Go through the entries below and print, exactly, the lines starting at the one with "Task: Click the Undo arrow in the toolbar" and ending at the one with "Expand the Forma", keeping both ends and no others.

▶ Extracted data:
-=-=-=-=-

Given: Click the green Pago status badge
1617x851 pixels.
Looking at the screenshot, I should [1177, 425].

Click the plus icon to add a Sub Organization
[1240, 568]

-=-=-=-=-

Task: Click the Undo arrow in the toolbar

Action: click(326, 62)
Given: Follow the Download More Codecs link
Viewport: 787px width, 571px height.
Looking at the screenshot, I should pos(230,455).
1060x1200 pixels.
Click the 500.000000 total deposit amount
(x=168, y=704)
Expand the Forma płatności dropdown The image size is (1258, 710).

-=-=-=-=-

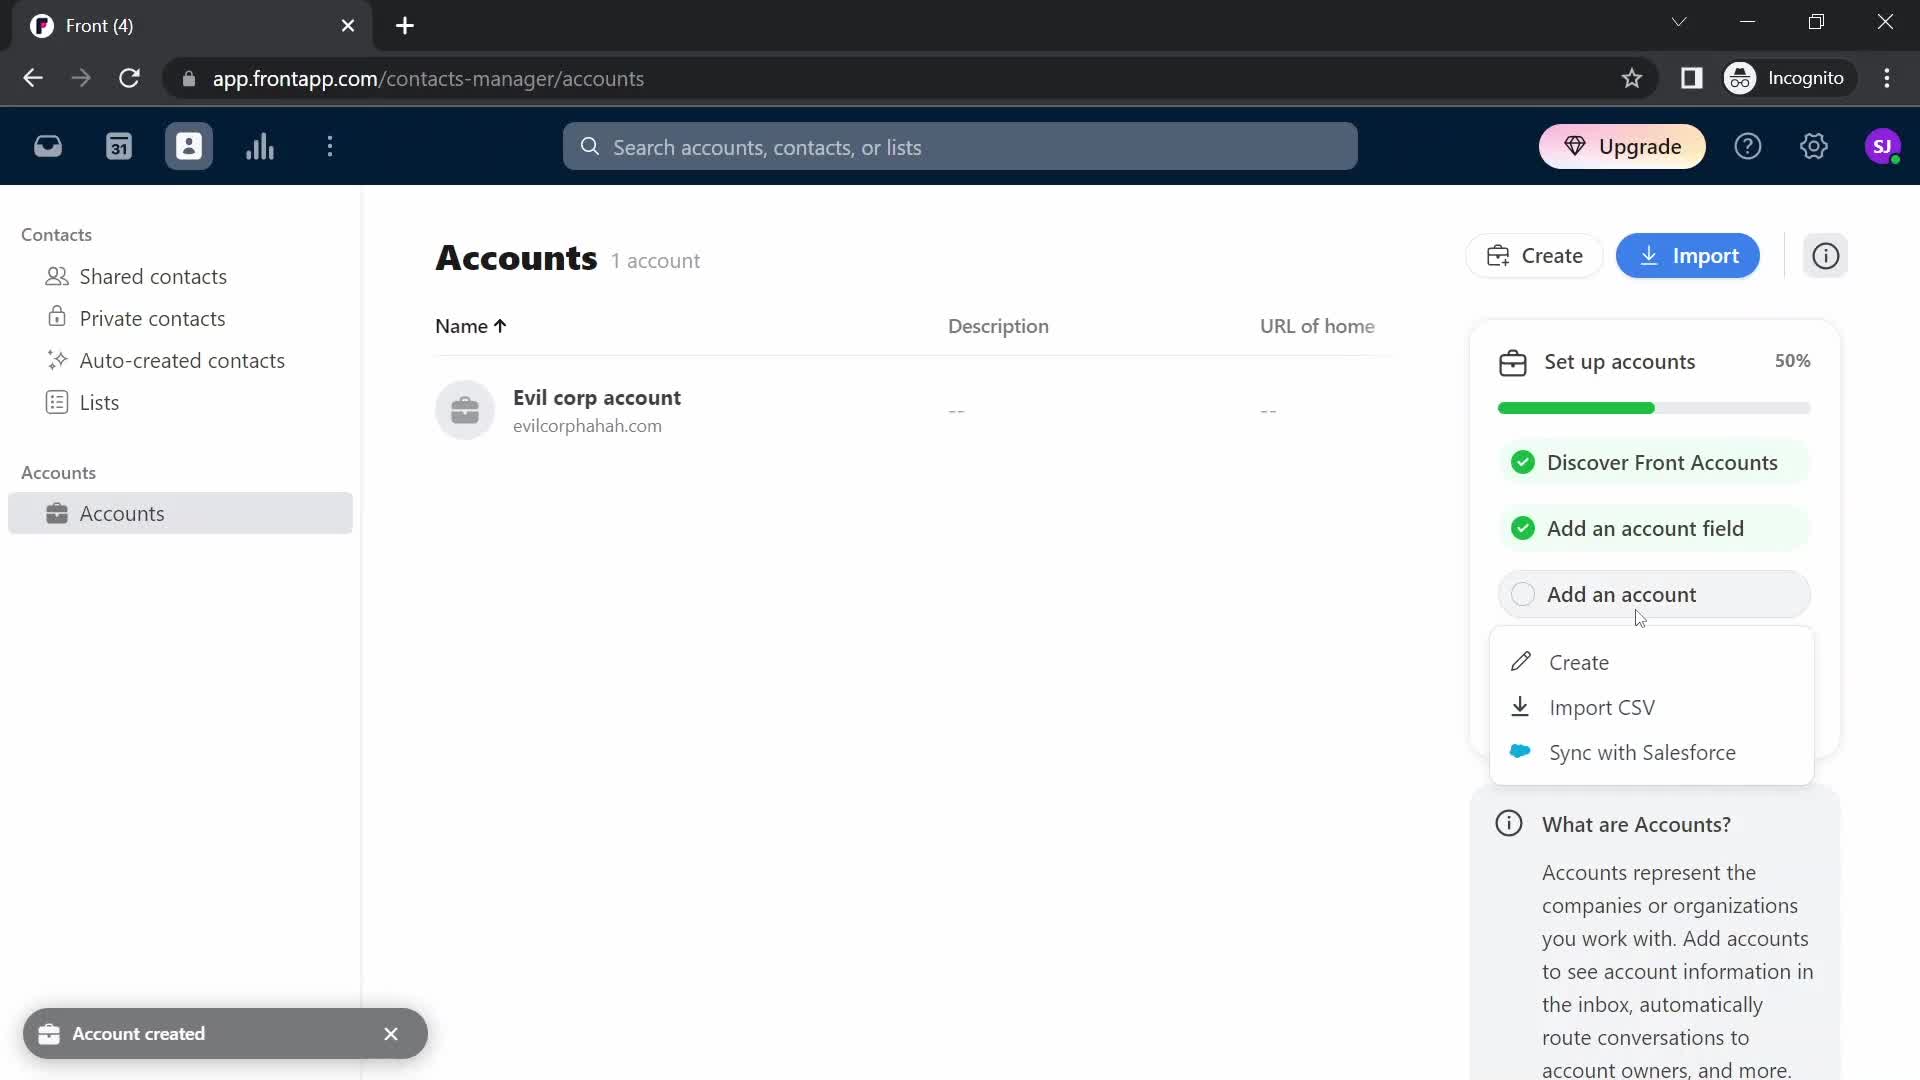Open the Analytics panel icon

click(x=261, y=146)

-=-=-=-=-

▶ Task response:
Task: Click the Undo arrow in the toolbar

Action: click(326, 62)
Given: Follow the Download More Codecs link
Viewport: 787px width, 571px height.
Looking at the screenshot, I should pos(230,455).
1060x1200 pixels.
Click the 500.000000 total deposit amount
(x=168, y=704)
Expand the Forma płatności dropdown The image size is (1258, 710).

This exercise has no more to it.